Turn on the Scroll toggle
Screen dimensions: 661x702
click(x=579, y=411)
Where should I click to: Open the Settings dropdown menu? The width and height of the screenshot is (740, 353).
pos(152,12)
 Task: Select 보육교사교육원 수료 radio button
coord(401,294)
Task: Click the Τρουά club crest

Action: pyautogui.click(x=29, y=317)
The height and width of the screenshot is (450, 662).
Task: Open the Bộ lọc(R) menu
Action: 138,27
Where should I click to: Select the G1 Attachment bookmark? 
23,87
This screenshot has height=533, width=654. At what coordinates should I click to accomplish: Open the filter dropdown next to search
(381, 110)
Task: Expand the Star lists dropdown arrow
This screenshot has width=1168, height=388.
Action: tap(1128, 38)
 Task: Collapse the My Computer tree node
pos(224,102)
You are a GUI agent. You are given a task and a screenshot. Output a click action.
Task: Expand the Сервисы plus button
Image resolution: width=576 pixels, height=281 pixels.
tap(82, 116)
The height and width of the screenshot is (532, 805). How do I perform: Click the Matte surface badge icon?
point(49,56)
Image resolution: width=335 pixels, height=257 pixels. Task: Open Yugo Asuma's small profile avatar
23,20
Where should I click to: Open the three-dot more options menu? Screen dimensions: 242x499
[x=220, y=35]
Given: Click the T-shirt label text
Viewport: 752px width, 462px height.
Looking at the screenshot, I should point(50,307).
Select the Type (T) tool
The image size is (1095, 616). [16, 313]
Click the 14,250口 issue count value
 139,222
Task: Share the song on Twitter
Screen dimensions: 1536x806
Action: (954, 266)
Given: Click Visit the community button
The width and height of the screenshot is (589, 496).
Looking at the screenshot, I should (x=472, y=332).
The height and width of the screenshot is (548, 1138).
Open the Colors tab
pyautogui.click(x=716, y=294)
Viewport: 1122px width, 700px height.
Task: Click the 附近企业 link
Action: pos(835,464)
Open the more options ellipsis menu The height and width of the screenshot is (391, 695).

EXERCISE:
Now copy each line of the entries that mentions "Expand".

EXERCISE SOLUTION:
Task: Expand the Star lists dropdown arrow
Task: Expand the Сервисы plus button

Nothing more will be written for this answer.